Site Reliability Engineer working with AWS, GCP & Azure at Snowplow Analytics Ltd (London, UK) (allows remote)
At Snowplow, we are on a mission to empower people to use data to differentiate. We are able to provide technology which enables customers to not only control their data, but allows them to do amazing things with that control.
As part of that effort, we’re changing the way that people do digital analytics by moving companies away from one-size-fits-all vendors, such as Google Analytics and Adobe, to dictate what should be done with their data and enabling them to collect and own their data themselves.
Our Managed Service offering has grown significantly over the last year, and we now orchestrate and monitor the Snowplow event pipeline across more than 100 customer-owned AWS accounts, with individual accounts processing many billions of events per month.

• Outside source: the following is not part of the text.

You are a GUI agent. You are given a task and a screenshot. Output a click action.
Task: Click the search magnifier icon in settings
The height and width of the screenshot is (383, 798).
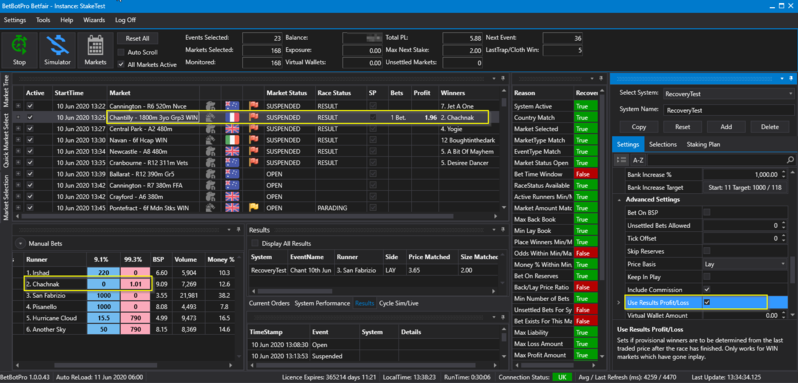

We are looking for our second Site Reliability Engineer to help us grow to managing 1,000 and then 10,000 AWS, GCP and Azure accounts. You’ll work closely with our Tech Ops Lead, on all aspects of our proprietary deployment, orchestration and monitoring stack.
The team and mission:
Technical Operations at Snowplow is responsible for two distinct domains:
- Snowplow’s internal infrastructure, which powers Snowplow Insights, CI/CD, the Snowplow website, and our support tooling, all running on AWS
- Our customers’ Snowplow-related infrastructure, running in their own AWS account
Within both domains, Tech Ops at Snowplow is striving to increase service reliability, fulfil customer requests in a timely fashion, and automate recurring tasks. Task automation is essential as our customer base grows, because our “infrastructure estate” scales linearly with our customer numbers, unlike most software businesses.
Our roadmap includes:
- Deploying, orchestrating and monitoring Snowplow on GCP, Azure and on-premise, not just AWS
- “One click” infrastructure deployment and maintenance
- Building self-healing and self-upgrading infrastructure, which learns how to optimize itself for cost, performance and reliability
This is an enormously ambitious undertaking but also, we hope, a hugely exciting infrastructure automation challenge!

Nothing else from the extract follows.